Pixel coordinate grounding data:
------------------------------

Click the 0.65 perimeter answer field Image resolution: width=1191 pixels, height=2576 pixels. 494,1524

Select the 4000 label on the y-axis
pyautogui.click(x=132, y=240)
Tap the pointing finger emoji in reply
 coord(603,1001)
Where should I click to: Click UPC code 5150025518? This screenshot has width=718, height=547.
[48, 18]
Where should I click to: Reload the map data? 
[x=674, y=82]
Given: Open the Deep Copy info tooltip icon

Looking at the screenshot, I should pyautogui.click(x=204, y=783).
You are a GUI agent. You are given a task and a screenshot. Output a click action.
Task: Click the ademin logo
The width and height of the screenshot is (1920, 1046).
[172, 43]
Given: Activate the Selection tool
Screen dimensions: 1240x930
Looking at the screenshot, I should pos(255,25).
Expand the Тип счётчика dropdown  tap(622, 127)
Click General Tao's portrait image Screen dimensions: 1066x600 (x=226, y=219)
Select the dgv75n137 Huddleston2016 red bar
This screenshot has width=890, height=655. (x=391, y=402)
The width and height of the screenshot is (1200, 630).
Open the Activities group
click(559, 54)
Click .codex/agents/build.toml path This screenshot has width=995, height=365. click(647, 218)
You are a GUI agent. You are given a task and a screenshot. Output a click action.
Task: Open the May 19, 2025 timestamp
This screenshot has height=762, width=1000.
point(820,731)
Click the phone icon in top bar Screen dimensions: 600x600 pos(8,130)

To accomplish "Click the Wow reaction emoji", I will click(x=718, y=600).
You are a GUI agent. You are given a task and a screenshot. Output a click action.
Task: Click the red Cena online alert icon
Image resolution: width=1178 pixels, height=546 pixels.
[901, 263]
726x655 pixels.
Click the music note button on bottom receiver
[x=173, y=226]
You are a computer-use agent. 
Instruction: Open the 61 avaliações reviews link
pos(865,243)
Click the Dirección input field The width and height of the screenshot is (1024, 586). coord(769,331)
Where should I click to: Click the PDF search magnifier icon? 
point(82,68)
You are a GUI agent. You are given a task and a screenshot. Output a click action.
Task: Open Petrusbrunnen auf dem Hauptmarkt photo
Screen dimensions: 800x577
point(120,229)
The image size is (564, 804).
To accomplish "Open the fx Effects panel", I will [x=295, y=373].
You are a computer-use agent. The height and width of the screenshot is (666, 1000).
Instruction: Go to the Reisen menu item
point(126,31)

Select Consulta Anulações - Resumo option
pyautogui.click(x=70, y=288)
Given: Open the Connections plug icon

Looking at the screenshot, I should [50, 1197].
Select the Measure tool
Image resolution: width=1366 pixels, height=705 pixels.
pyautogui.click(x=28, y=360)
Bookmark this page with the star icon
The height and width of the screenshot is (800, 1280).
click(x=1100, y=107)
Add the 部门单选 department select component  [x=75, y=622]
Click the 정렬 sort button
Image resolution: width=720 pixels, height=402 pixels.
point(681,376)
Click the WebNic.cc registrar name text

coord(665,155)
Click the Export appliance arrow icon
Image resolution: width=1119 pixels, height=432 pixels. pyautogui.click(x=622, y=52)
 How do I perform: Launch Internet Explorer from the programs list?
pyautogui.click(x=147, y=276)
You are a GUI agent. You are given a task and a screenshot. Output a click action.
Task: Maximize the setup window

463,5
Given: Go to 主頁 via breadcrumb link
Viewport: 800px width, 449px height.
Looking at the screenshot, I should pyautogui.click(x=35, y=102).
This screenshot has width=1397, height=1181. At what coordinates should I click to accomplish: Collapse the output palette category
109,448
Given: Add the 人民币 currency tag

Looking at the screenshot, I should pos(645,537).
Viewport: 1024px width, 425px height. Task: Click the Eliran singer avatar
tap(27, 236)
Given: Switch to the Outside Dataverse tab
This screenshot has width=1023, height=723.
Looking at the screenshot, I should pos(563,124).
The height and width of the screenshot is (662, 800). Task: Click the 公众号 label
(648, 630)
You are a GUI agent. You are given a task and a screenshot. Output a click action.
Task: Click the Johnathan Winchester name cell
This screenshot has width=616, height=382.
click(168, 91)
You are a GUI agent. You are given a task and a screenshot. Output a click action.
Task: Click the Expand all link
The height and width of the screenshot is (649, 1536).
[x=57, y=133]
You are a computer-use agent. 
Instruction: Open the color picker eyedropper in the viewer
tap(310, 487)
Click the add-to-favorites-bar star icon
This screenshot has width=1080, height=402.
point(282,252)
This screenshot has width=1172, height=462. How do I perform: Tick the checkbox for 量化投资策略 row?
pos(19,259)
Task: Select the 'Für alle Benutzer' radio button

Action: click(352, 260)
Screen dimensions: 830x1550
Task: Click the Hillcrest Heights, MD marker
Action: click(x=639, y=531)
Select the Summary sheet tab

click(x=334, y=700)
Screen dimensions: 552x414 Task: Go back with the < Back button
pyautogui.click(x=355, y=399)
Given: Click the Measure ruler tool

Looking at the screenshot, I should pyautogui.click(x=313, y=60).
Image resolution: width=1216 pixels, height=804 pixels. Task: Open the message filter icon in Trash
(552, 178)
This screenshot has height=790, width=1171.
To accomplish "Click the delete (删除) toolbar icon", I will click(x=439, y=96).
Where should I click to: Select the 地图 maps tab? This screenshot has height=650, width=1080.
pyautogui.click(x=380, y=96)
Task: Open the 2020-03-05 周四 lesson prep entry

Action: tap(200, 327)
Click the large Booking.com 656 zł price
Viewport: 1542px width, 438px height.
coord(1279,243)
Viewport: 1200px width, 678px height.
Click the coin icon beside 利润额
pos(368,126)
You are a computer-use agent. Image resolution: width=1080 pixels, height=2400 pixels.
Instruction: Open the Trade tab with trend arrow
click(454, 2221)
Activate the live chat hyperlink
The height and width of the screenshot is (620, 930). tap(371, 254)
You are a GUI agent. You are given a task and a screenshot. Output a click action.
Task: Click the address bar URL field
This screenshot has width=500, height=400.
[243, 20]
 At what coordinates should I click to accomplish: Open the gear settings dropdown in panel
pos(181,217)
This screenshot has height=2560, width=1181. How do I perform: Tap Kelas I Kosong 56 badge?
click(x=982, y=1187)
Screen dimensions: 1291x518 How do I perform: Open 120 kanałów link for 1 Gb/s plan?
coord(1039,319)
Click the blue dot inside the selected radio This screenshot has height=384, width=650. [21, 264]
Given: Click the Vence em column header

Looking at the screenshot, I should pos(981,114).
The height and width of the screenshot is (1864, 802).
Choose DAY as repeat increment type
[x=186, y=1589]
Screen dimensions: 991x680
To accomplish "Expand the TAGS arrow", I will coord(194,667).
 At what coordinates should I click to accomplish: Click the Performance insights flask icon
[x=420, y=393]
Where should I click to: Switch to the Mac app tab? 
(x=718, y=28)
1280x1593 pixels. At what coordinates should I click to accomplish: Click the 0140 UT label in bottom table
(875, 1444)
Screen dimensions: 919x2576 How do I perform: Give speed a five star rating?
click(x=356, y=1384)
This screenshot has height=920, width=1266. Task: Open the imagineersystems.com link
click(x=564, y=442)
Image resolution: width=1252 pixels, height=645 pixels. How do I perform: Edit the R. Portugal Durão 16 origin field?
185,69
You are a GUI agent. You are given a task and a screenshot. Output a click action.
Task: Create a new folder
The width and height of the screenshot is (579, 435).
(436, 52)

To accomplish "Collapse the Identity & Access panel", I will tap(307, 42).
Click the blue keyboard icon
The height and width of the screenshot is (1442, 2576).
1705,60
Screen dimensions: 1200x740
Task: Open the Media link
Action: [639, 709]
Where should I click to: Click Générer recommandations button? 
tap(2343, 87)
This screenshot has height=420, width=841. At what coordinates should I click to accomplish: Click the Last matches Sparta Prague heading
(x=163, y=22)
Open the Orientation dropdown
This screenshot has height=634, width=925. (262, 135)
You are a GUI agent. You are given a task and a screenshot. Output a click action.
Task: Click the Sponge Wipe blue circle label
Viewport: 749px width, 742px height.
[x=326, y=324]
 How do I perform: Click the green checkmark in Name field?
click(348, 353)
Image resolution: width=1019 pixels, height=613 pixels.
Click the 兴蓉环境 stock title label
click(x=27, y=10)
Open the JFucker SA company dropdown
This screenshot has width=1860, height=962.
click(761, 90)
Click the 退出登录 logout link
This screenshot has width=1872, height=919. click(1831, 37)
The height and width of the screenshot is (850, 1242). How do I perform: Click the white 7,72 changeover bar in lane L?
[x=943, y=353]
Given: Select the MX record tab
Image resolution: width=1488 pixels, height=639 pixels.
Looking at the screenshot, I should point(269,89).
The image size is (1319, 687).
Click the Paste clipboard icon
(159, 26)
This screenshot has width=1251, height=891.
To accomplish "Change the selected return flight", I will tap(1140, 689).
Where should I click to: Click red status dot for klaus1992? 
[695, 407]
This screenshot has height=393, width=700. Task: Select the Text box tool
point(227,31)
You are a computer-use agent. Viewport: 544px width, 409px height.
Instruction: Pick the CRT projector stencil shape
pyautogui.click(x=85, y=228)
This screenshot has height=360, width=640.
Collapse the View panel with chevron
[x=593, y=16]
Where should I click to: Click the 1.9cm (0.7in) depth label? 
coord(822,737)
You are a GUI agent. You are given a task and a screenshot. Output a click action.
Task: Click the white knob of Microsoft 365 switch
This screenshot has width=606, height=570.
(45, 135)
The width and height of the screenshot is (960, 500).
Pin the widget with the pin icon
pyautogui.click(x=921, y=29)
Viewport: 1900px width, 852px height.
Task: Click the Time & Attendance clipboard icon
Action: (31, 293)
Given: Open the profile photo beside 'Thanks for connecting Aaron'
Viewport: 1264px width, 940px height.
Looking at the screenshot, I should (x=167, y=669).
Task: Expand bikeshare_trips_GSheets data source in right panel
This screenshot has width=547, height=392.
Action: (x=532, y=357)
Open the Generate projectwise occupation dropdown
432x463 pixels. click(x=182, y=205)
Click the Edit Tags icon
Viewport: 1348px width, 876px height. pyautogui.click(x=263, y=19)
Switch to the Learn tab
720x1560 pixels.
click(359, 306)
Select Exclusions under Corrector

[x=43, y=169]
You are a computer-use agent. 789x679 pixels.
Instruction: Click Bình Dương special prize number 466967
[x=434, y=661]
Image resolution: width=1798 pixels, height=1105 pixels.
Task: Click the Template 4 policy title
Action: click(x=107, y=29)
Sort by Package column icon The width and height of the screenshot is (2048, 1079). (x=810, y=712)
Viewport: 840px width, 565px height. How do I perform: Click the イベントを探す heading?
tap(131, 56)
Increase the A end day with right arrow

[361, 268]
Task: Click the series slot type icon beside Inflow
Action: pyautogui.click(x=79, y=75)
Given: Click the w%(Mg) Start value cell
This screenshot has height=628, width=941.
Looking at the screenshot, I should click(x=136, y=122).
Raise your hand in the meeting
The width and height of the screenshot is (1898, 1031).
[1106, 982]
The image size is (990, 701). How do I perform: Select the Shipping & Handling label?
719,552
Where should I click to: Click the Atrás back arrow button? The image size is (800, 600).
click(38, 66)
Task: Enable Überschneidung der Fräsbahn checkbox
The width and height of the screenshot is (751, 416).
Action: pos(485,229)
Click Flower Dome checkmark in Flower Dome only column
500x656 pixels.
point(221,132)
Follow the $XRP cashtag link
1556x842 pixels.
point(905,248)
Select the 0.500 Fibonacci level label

------------------------------

Work required: Work out how many lines in the entries contain "photo" and give that number alone.

Answer for this exercise: 2